The show goes into what really creates power in several forms. There’s wealth and status, shown through Mariah and other “Lawful Evil” characters who manage to avoid consequence by buying their way out of it, as well as Danny Rand, who uses it to help people. There’s celebrity, the power to avoid consequence through the adoration of the masses, which Luke himself is just learning how to wield in this season. Then, there’s physical power, as embodied by Luke and Bushmaster. And all of them are shown to be able to be used for both good and evil pretty equally.

However, as the season goes on, we see how a lack of consequences can influence people. It reminded me of the story of the Ring of Gyges.

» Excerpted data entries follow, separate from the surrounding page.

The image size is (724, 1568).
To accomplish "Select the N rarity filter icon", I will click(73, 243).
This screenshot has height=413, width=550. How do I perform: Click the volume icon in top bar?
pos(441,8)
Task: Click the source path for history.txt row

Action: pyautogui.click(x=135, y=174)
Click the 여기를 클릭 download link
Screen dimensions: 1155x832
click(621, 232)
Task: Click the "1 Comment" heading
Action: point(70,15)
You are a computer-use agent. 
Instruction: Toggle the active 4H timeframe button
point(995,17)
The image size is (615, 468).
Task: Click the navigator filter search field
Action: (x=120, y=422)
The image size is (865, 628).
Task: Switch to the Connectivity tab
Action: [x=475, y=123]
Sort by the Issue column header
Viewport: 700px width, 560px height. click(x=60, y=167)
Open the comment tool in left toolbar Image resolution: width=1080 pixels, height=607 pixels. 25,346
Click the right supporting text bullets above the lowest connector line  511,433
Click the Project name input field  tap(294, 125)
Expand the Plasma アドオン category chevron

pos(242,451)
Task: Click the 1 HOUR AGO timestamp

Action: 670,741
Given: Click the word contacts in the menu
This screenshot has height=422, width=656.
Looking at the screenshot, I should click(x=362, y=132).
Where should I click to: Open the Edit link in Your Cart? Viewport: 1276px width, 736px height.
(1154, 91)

I put a video of it explained to the Legend of Zelda above, but quick refresher: The Ring of Gyges is a story from Plato’s Republic in which a shepherd finds a golden ring which allows him to become invisible (Yes, this was written before Lord of the Rings). He then used the power of invisibility to commit a series of acts for which, of course, he is never blamed, since he’s never at the crime scene. Eventually, he seduces the queen and murders his king, taking the throne for himself. The myth is the subject of a discussion of whether or not moral character is dependent upon whether or not you can be held accountable for your actions.

The show takes a bunch of positions but, for the most part, the show says that good people will WANT someone there to hold them accountable for their bad decisions because they know that using power inherently will lead them to make bad decisions. But they won’t choose not to use the power, because, as another comic once paraphrased from a number of past sources, “with great power, there must also come great responsibility.”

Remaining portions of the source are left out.